Oral
The use of oral analgesia in the postoperative period is limited. Methadone is the only agonist with adequate oral bioavailability, but it is very long-acting and accumulates over several days and is therefore little used. Oral slow absorption preparations of morphine are available, but, because of slow onset, they are more useful in palliative care. Oxycodone is sometimes useful in pain of moderate severity.
Rectal
Oxycodone suppositories are frequently used to manage chronic pain, but can also be used in the postoperative period. Unfortunately, absorption from the rectum is not always reliable, although an effect for up to 12 hours can sometimes be achieved. Tolerance develops in time.
Parenteral
i. Intramuscular
The traditional 'on demand' intramuscular injection of an opioid is still the most common way to relieve postoperative pain. However, in practice, pain control without excessive sedation is only effective for about one third of the time.
ii. Intravenous
Bolus - Small bolus doses of opioid are a rapid and effective albeit labour intensive way of relieving postoperative pain. This method is especially suitable for pain relief in patients immediately after they emerge from anaesthesia in the recovery room. The rapid attainment of maximal effect makes it safe to transport patients to the ward, without fear of increasing respiratory depression after leaving recovery. A less time-consuming means of analgesia needs to be instituted in the ward.
Continuous infusion - Continuous infusion of an opioid is an effective way of achieving good pain control, but requires careful supervision. After initial loading by bolus doses or a higher rate of infusion, analgesia can be maintained usually by 1-3 mg/hour of morphine or 10-25 mg of pethidine/hour. Supervision is important, as stable plasma concentrations will not be reached for many hours (about 4-12 for morphine and 6-20 for pethidine). If analgesia is insufficient, a similar period will elapse before an increase in the infusion rate restores stable concentrations and so repeated, small loading doses are generally needed. Recovery from excessive sedation is equally slow.
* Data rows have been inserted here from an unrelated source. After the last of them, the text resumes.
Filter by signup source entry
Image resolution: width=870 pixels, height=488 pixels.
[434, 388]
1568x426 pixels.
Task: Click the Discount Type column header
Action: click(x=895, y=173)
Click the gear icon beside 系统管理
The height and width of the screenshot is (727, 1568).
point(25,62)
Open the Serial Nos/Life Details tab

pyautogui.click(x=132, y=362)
Patient controlled analgesia (PCA) - The patient is able to self-administer small intravenous doses of analgesic at prescribed minimum intervals. Although the equipment was developed for research, it is now widely available and can be programmed to deliver a dose at specified minimum intervals when the patient presses a switch. Most devices also enable the prescriber to limit the maximum dose over a fixed interval (e.g. 4 hours), but it is usually unnecessary to impose this limitation. The quality of pain relief is similar to that achieved with continuous infusions, but over dosage is less common. The feeling of being in control of their treatment is usually preferred by patients, and satisfaction with PCA is usually high. The method has been used in children as young as 4 years and is generally useful in children older than 6 years.
Most PCA devices allow a continuous infusion to be programmed in addition to patient controlled doses. This method may improve analgesia marginally, especially on awakening after sleep, but the incidence of over dosage is significantly increased.
iii. Epidural
Injecting opioids into the epidural space results in prolonged analgesia. Bolus doses of morphine 2-4 mg followed by hourly rates of 0.2-0.4 mg/hour, pethidine 30-50 mg and 2-4 mg/hour or fentanyl 50-100 micrograms and 25-50 micrograms/hour give good postoperative analgesia with most patients free of pain at rest. With morphine and pethidine, the quality of epidural analgesia is generally thought to be better than that achieved by PCA or infusion, but with fentanyl the quality is similar. The diluting volume does not affect efficacy, but there is some evidence that a large volume may cause more respiratory depression. The addition of adrenaline may prolong the effect, and the addition of clonidine may enhance analgesia, although the literature is somewhat contradictory.
Adding a low concentration of bupivacaine to opioid epidural infusions is controversial. Following Caesarean section, the addition of fentanyl to bupivacaine enhances analgesia, but after abdominal or thoracic surgery, the addition of bupivacaine to fentanyl has not resulted in improved analgesia in several studies. However, the addition of 100 micrograms of fentanyl to a 4 mg bolus of morphine increased efficacy more than could be expected from a simple additive effect.
The adverse effects of epidural opioids include pruritus, nausea, vomiting, urinary retention, sedation and respiratory depression. Following the administration of morphine, the incidence of severe respiratory depression, which may be delayed as long as 18 hours, is 0.1-0.5%. This phenomenon is rare with fentanyl, if it occurs at all, but a number of instances of severe respiratory depression have been reported following high (>100 micrograms/hour) doses. This is hardly surprising as drug uptake from the epidural space is more rapid than following intramuscular injection. The risk of delayed respiratory depression following pethidine is not clear, but appears to be less than that following morphine.